Segundo o secretário Nacional de Justiça e presidente do Comitê Nacional para os Refugiados (Conare), Beto Vasconcelos, o objetivo é conscientizar, informar e envolver a sociedade “em um fato evidente da nossa sociedade, que é sermos todos imigrantes”. Ele explica que a população brasileira é formada tanto por imigrantes que vieram tanto por vontade própria quanto forçados ao país, e que qualquer ato de preconceito e intolerância é inaceitável.

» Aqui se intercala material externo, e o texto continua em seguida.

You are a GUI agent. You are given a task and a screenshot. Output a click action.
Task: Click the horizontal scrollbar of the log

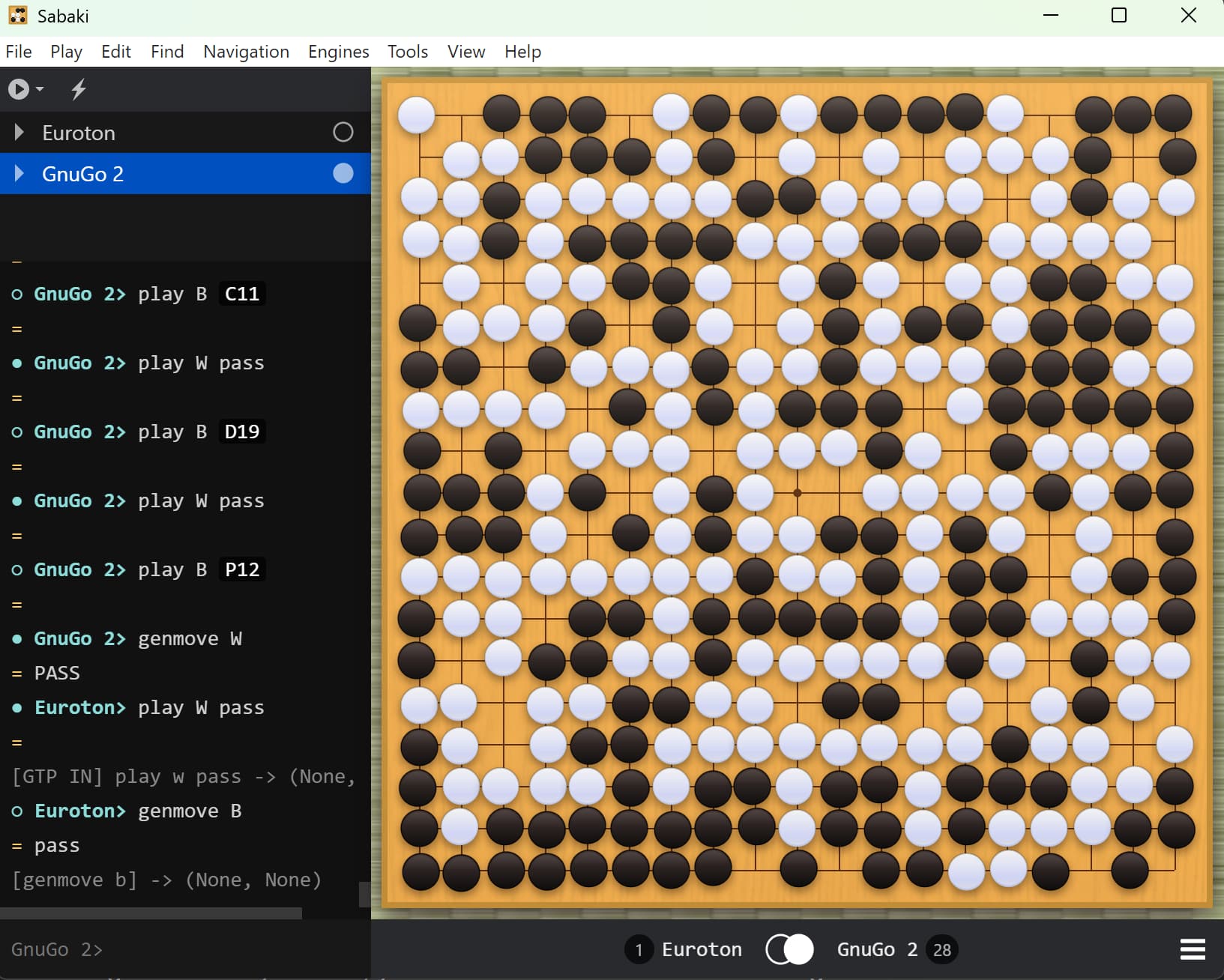pos(150,913)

As manifestações de xenofobia no Brasil são, de acordo com secretário, pontuais. A campanha tem o objetivo de divulgar a questão do refúgio, durante muito tempo desconhecida, além de informar e esclarecer a população quanto à temática.

A campanha, que começa hoje (13), vai até 18 de novembro. O lema é “Brasil. A imigração está no nosso sangue”. Trata-se da segunda etapa da campanha, que ocorreu de 18 de agosto a 22 de setembro, com o slogan Para os refugiados, o Brasil é uma oportunidade de viver e a hashtag #compartilhehumanidade.

Segundo Vasconcelos, o Brasil reconhece 8.530 refugiados. Os dados começaram a ser compilados em 1997, incluindo pessoas que ingressaram no país antes desse ano. Desses, 2.097 são de nacionalidade síria, 1.480 são angolanos; 1.093, colombianos; e aproximadamente 850, congoleses. São pessoas que foram obrigadas a deixar sua terra para escapar de conflitos armados ou perseguições por raça, religião, grupo social, opinião política ou nacionalidade.

Os refugiados geralmente se estabelecem nas regiões Sul e Sudeste do Brasil. Há também entradas identificadas no Norte, pricipalmente no Acre.

“Estamos hoje diante da pior crise humanitária desde a Segunda Guerra Mundial”, disse o secretário. “O mundo inteiro tem buscado soluções inovadoras, a comunidade internacional tem buscado medidas para atender o drama humano que estamos vivendo. O Brasil tem colaborado”, acrescentou Vasconcelos. No mundo, 60 milhões tiveram que deixar suas casas e 20 milhões foram forçadas a deixar seus países.